▶ **Prompt**: Wherever a line in the records contains the word "chevron", return that line.

(Provided records Opens)

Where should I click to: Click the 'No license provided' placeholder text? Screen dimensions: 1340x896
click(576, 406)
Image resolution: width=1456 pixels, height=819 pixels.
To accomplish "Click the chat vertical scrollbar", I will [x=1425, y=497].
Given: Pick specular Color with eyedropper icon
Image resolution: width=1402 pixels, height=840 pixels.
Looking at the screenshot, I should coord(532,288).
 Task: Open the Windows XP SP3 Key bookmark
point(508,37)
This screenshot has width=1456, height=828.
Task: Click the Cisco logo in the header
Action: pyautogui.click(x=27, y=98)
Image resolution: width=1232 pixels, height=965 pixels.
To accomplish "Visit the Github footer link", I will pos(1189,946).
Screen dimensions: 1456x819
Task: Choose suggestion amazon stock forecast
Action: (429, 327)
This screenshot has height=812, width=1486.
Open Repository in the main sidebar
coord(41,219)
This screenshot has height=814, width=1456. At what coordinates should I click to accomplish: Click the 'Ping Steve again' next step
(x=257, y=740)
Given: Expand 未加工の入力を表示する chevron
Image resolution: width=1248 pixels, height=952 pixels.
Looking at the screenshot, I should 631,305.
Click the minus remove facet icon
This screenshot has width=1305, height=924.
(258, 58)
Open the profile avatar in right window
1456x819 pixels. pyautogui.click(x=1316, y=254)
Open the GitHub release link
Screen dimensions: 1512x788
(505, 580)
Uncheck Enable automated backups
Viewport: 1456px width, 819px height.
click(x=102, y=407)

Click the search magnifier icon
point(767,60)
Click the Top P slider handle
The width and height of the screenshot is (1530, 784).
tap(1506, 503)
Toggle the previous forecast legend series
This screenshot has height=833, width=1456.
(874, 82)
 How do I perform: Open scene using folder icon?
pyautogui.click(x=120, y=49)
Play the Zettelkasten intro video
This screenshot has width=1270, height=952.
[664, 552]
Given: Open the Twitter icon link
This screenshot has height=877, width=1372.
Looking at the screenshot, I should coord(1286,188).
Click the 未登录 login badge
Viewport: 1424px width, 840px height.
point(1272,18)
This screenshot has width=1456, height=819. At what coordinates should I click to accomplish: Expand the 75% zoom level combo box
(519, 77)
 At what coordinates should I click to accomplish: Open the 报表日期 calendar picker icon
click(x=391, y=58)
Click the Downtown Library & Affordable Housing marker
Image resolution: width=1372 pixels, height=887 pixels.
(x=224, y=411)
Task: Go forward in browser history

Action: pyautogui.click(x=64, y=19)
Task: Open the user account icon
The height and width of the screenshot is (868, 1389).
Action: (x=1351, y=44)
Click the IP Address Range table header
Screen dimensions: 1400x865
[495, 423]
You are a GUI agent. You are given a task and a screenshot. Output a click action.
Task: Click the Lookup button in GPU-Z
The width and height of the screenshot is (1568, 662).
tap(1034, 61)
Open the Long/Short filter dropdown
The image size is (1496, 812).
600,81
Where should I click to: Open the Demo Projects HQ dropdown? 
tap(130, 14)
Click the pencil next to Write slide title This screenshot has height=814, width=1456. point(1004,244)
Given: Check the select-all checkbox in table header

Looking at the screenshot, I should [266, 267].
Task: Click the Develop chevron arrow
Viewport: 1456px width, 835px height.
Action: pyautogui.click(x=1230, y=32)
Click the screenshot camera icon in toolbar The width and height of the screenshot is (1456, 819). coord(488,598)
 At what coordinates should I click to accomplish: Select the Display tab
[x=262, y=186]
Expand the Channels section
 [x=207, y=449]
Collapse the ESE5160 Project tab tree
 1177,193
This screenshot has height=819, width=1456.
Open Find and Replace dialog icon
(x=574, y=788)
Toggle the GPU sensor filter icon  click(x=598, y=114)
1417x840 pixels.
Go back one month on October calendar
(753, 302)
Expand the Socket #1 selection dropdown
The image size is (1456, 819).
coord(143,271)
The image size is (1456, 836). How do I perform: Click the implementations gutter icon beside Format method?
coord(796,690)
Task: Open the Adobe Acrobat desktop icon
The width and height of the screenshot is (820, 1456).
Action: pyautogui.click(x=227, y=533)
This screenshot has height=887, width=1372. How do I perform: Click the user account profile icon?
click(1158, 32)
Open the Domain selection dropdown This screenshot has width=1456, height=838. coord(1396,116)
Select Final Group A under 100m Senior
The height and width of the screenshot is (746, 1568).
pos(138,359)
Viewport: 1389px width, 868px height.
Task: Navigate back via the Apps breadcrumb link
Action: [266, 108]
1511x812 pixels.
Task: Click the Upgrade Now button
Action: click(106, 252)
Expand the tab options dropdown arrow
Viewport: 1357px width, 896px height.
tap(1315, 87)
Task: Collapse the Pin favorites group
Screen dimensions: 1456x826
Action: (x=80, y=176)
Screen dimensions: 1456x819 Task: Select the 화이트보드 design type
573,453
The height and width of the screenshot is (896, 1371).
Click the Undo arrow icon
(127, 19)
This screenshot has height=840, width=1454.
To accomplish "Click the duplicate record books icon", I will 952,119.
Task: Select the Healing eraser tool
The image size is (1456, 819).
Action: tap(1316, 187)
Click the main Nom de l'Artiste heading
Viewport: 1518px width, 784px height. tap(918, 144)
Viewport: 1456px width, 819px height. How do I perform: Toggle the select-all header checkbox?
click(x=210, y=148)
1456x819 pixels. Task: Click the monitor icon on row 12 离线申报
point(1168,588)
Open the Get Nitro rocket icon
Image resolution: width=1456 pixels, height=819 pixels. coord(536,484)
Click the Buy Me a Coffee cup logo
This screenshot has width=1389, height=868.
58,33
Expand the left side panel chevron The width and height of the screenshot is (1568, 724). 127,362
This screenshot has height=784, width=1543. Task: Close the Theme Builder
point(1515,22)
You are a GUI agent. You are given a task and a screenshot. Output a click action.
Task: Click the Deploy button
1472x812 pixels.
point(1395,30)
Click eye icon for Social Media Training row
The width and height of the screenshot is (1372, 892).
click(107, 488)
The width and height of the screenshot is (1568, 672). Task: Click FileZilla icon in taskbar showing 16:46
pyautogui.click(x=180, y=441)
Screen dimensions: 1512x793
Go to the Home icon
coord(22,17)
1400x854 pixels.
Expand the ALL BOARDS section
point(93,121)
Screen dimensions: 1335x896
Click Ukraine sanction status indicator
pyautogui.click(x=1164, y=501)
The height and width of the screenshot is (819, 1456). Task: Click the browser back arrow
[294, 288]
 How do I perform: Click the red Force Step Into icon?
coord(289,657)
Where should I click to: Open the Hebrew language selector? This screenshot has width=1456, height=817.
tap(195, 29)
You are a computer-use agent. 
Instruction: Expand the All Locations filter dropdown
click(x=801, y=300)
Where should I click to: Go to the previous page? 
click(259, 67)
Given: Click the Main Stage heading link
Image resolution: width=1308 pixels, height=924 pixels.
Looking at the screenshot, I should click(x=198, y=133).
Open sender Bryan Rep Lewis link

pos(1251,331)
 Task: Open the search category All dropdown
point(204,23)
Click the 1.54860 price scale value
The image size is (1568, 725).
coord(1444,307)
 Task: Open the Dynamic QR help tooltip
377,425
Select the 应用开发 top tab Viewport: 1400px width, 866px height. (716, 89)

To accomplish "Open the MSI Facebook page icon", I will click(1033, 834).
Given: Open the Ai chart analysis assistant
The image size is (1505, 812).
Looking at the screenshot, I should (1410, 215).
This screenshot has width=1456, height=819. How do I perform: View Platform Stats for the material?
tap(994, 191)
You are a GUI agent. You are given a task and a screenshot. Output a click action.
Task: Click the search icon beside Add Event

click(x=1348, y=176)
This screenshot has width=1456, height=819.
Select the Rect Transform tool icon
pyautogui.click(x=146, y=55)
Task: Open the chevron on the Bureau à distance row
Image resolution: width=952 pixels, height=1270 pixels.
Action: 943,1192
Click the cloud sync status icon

(Provided records Closes)

▶ **Exercise response**:
Given: Expand 未加工の入力を表示する chevron
Task: Click the Develop chevron arrow
Expand the left side panel chevron The width and height of the screenshot is (1568, 724). 127,362
Task: Open the chevron on the Bureau à distance row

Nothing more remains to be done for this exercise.